Teamster Greg Elsbree and local business owner Corinne Pierog both criticized Lauzen when they announced they would seek the Democratic nomination to run for county board chairman in 2020.
“It’s still early for that,” Lauzen said in a voicemail message, referring to whether he would seek another term. “I have not decided yet, but I sure do like this work, though. And I really appreciate the people who I work with.”
Lauzen stated in the voicemail that he the job of chairman “is a privilege to serve and the job is to set and maintain high standards of service to the public.”
“We have an excellent team of 1,300 employees. We’ve been delivering high quality services for more than seven years, “ Lauzen stated. “We are spending less to provide at least the same or better service than in the past.”
Lauzen’s message noted that the difference between Kane County and neighboring counties is that board chairman “is a skilled position in Kane County.”
“Unlike the other counties surrounding, the elected chairman is also the chief administrator,” Lauzen said. “And that way, we save between $250,000 and $300,000 per year for taxpayers.”
When he announced his candidacy last month, Elsbree said he was inspired to run because of Lauzen’s behavior, in particular what he called disrespect for the county’s workers.
“This war on workers and families must end,” Elsbree had said. “This divisiveness among the chairman and the board must end.
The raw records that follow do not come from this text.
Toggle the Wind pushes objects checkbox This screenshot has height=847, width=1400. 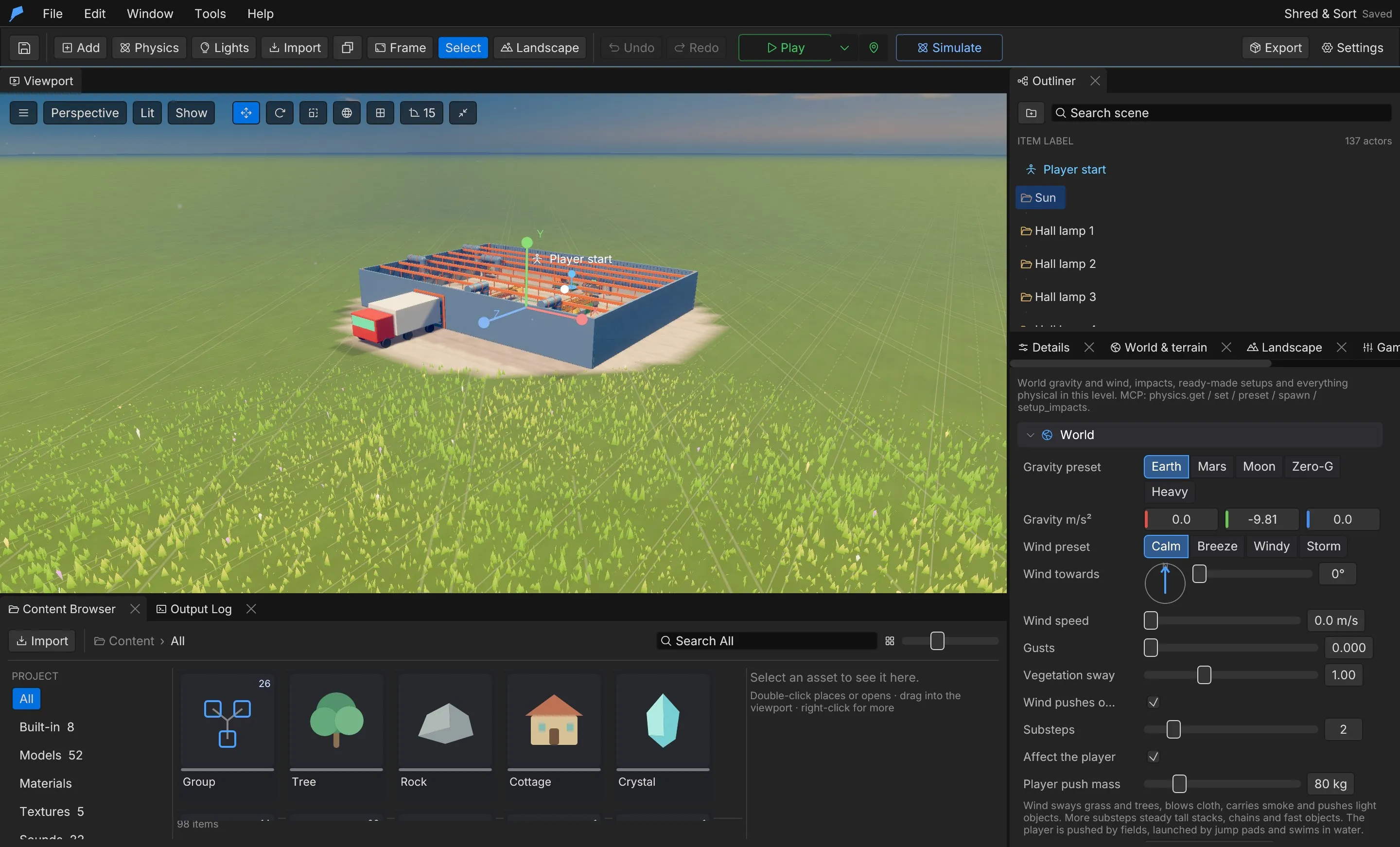click(1154, 702)
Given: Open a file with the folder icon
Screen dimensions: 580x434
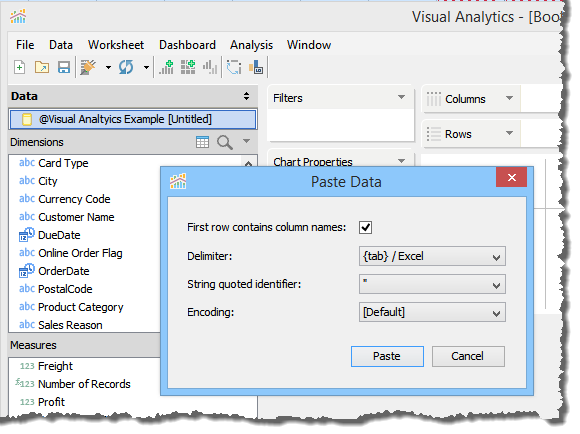Looking at the screenshot, I should click(x=42, y=67).
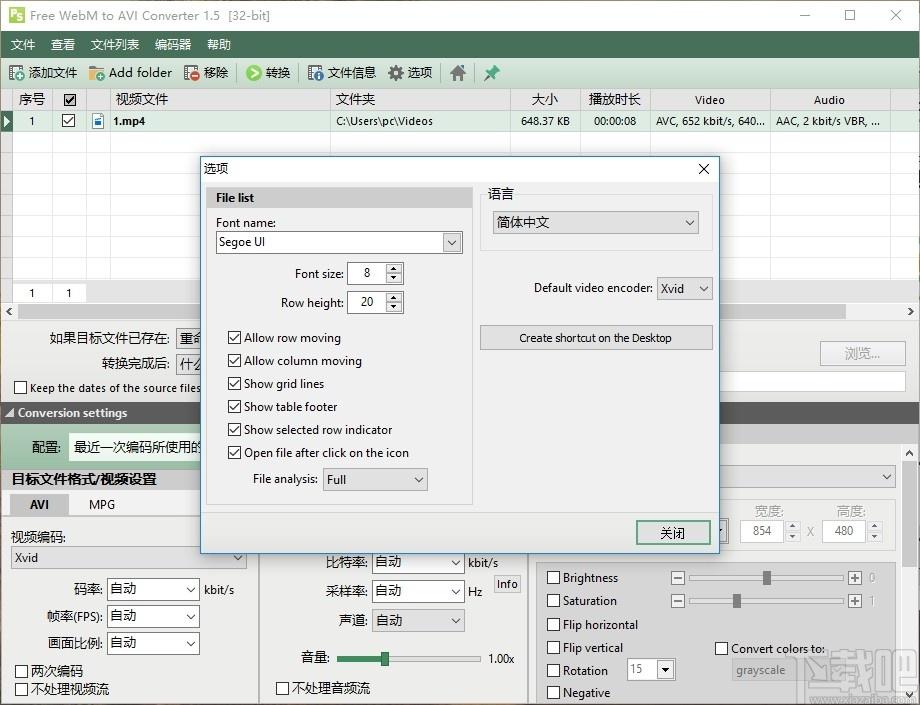Open 文件信息 (file info) from toolbar
920x705 pixels.
point(316,73)
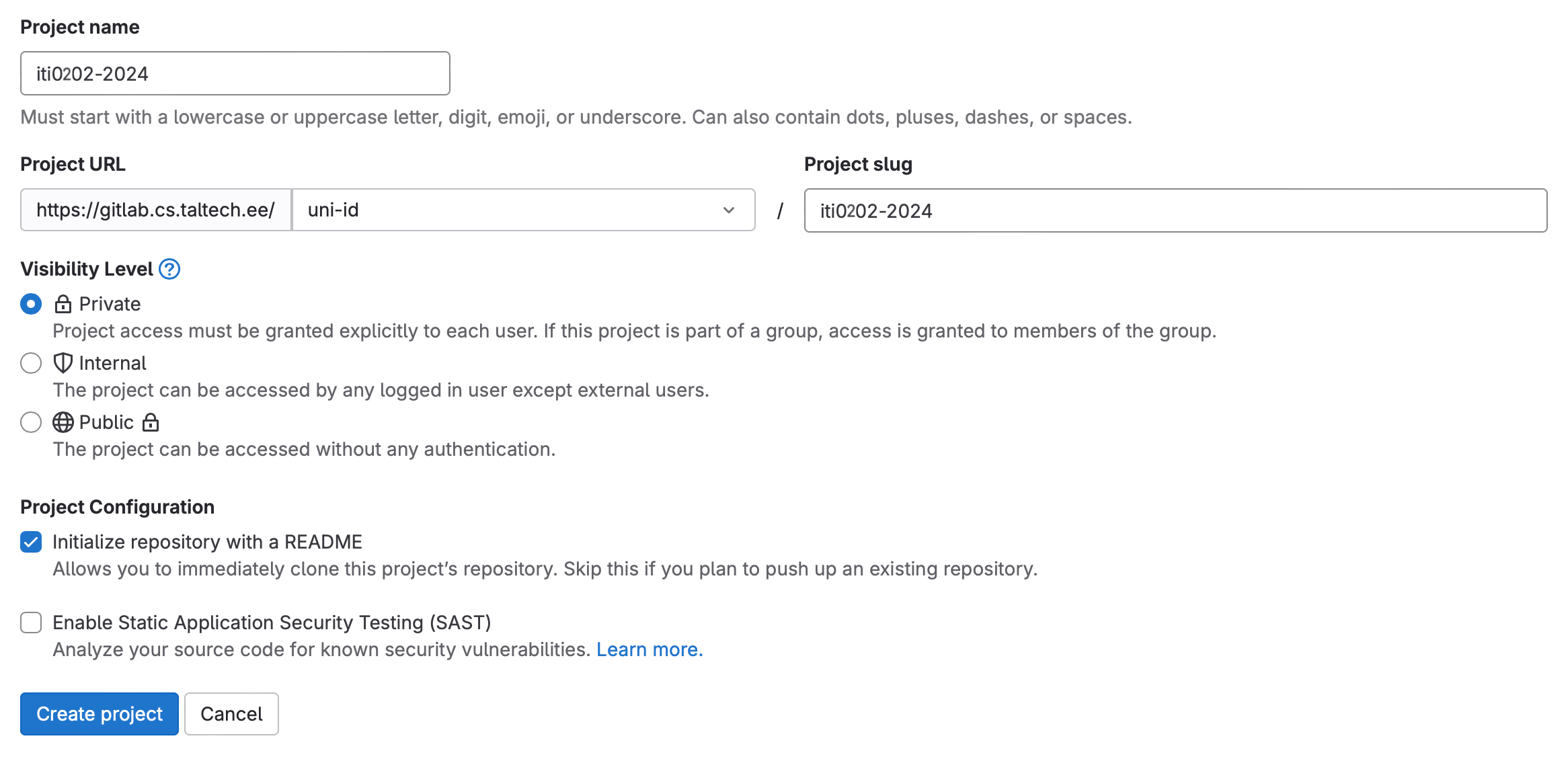Click the lock icon after Public label
Viewport: 1568px width, 761px height.
[x=151, y=422]
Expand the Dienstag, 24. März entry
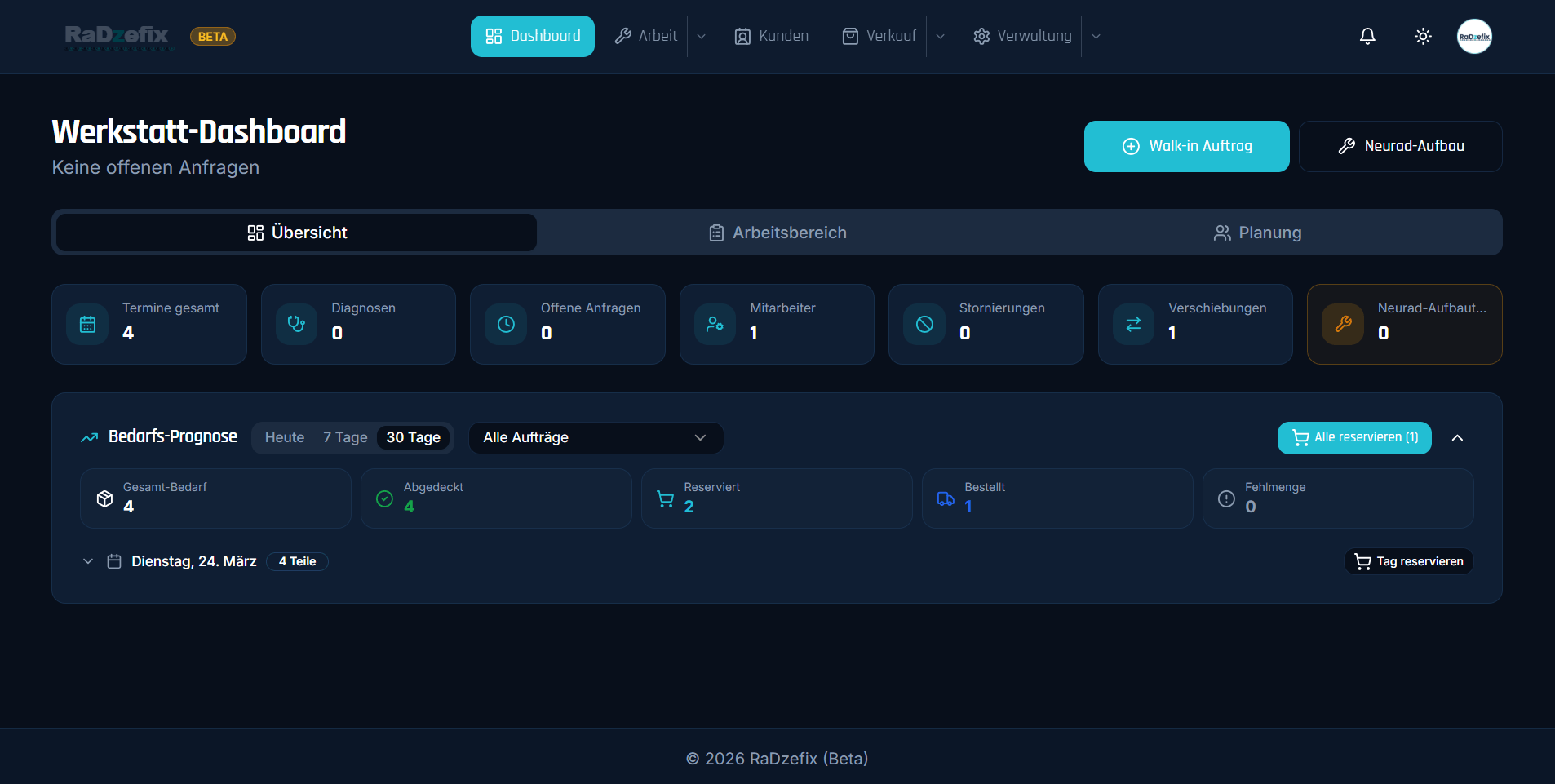 pos(87,561)
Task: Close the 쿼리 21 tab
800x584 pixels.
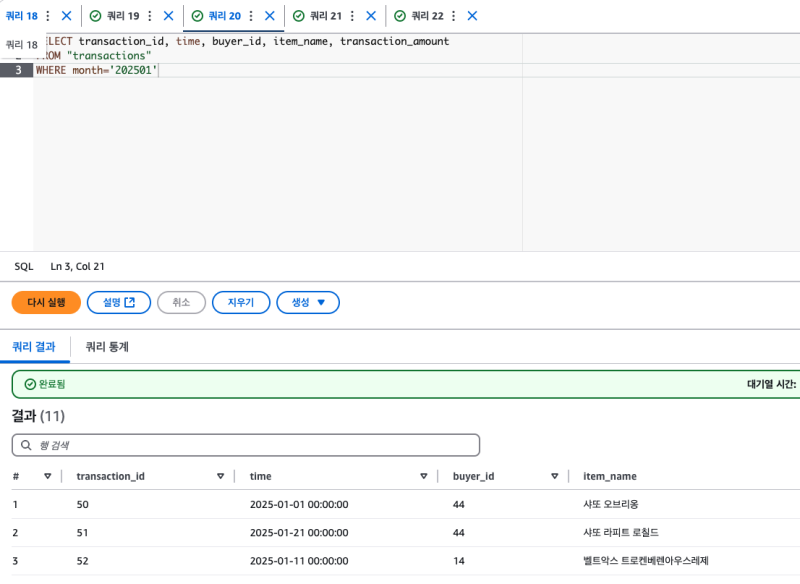Action: pos(371,16)
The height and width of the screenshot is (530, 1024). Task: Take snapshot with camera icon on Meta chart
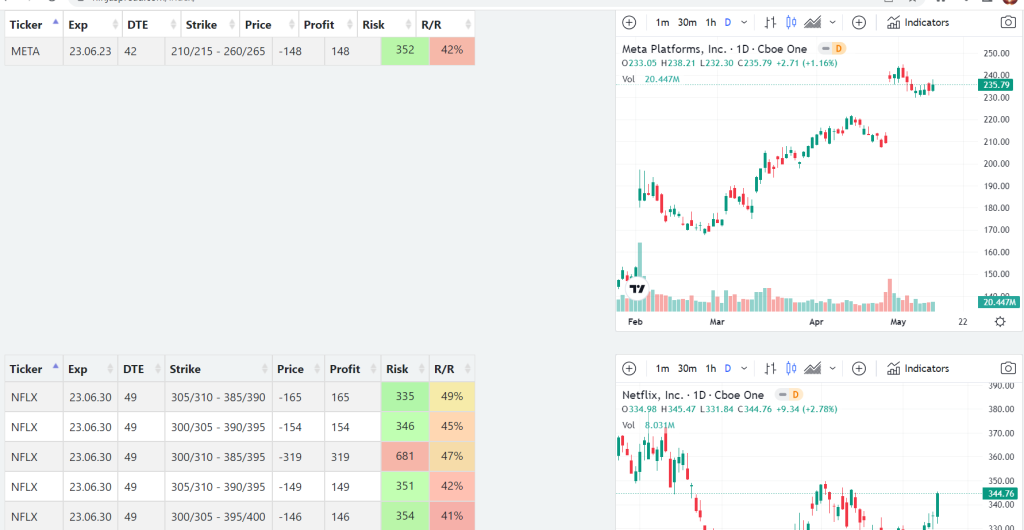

This bullying by the county board chairman must end. I’m ready to take up the challenge.”
Pierog, who declared her candidacy July 18, said the county’s leadership “must no longer be based on intimidation but rather facilitation, bringing our communities together for shared concerns and shared opportunities.”
Pierog said Lauzen’s management style is to be aggressive and insulting to board members “to the point they don’t even want to talk to him any more.”
Lauzen defended his management style by saying it’s gotten the results the county needs through property tax relief and paying off the county’s debts.
According to data Lauzen provided, his leadership led to $92.1 million in property tax relief from 2012 to 2019 through reducing the levy.
“In seven years, I don’t recall seeing either of those candidates at more than three meetings,” Lauzen said of Pierog and Elsbree. “This is America. If candidates want to complain and criticize – it’s a free country. They can complain and criticize all they want. What we are doing is getting results by working together.”